Dissociation of a native dimer to a molten globule monomer. Effects of pressure and dilution on the association equilibrium of arc repressor.

The monomer-dimer association reaction of Arc repressor was studied by pressure-induced dissociation and by dilution. The dissociation was measured by the decrease (red shift) in the average energy of emission of the tryptophan fluorescence. Pressure dissociation also promoted a decrease in the excited-state lifetime of the single tryptophanyl residue, Trp14. These observations suggest that Trp14 becomes exposed to an aqueous environment following dissociation. The pressure-dissociation curves were concentration dependent, with p1/2 (half-dissociation pressure) shifting to higher pressures as the concentration increased. The dissociation constant (KdO) obtained by extrapolating the pressure-dissociation curves to atmospheric pressure was similar to that determined from the dilution curve (KdO = 30 nM). An anomalous steepness of dissociation in response to dilution was observed, suggesting that conformational changes occur as a result of dissociation of Arc repressor.
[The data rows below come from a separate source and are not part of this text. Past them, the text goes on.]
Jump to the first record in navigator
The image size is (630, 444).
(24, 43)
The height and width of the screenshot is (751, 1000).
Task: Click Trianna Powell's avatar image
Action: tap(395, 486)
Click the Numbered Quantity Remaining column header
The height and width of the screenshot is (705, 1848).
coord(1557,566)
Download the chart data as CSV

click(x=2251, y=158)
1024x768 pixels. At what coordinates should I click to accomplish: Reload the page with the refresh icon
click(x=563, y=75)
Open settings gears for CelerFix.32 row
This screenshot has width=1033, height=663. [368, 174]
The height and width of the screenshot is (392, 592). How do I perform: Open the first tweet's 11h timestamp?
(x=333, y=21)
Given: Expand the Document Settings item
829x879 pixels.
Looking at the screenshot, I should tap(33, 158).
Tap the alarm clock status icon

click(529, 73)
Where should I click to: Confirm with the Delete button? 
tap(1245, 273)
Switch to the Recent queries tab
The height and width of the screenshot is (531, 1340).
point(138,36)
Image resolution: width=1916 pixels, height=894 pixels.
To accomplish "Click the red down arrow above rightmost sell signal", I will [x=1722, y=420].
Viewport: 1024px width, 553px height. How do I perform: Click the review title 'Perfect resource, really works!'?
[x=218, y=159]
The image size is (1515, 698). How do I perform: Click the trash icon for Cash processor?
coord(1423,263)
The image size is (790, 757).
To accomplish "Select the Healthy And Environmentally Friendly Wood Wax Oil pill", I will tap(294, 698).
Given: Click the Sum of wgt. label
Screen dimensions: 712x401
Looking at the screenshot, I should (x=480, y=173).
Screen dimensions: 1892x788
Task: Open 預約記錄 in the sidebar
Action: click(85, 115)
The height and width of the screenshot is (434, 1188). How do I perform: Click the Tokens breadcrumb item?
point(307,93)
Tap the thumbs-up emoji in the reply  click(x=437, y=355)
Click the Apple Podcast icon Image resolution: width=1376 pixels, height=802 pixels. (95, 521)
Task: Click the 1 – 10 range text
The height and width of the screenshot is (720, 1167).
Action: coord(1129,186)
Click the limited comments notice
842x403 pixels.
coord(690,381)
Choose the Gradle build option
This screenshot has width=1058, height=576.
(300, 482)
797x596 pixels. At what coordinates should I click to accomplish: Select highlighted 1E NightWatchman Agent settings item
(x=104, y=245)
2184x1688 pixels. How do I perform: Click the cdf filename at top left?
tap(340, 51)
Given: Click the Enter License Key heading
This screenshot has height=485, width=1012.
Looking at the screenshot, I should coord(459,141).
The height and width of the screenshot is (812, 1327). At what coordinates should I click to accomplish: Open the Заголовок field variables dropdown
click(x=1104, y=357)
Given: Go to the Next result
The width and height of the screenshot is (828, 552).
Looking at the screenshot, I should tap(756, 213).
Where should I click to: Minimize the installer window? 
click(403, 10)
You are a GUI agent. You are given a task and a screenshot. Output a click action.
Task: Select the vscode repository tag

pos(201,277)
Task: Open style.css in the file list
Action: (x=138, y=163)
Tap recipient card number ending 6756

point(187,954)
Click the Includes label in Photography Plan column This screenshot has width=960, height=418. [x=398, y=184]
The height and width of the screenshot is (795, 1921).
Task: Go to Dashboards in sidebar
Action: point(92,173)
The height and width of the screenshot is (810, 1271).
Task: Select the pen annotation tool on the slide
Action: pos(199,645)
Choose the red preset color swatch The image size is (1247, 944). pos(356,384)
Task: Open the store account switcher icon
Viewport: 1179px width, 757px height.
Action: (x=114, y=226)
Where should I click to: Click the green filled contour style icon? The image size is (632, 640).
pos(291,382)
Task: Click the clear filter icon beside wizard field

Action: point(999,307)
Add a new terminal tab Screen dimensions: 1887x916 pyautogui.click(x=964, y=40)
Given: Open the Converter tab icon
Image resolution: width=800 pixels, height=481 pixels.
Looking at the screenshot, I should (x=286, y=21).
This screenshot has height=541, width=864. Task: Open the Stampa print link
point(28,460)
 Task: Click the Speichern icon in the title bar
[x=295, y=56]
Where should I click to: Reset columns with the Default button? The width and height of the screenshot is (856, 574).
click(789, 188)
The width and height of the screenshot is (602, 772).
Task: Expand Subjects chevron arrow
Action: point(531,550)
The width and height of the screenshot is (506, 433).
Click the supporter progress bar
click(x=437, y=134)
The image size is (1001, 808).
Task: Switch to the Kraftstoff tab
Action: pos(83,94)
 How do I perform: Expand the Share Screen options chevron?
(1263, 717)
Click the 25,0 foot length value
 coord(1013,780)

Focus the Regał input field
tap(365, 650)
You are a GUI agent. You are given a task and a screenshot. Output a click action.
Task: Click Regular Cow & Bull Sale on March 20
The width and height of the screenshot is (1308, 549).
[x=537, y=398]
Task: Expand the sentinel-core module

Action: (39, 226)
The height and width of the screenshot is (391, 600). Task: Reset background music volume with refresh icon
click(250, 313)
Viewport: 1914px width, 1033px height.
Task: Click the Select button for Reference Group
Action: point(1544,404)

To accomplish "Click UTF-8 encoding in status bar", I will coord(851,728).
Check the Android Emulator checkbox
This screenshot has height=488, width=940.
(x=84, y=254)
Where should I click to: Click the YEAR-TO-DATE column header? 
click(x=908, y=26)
Binding of bis(8-anilinonaphthalene-1-sulfonate) to Arc repressor was not significantly affected by pressure dissociation, whereas thermal or urea denaturation was accompanied by a dramatic decrease in binding. These results suggest that the conformational changes that follow dissociation induced by pressure are more limited than those following denaturation. The tryptophan anisotropy decreased by about one-half, suggesting the dissociation of a globular dimer to a compact monomer. On the other hand, denaturation by urea promoted an increase in anisotropy, as expected for a random-coil conformation. Dissociated Arc has the hydrodynamic properties of a folded monomer. On the other hand, dissociated Arc has a high degree of exposure of hydrophobic side-chains, and the distribution of conformations is much broader than that in the folded dimer. These features suggest that the dissociated subunit is a molten globule. The subunit interaction was substantially increased by a single amino acid substitution (Pro8----Leu), and the free energy of stabilization amounted to -2.9 kcal/mol. This increased stability suggests that residue 8 is located in the dimer interface and that part of the tertiary and most of the quaternary structure constraints result from the interaction between the intersubunit beta-strands.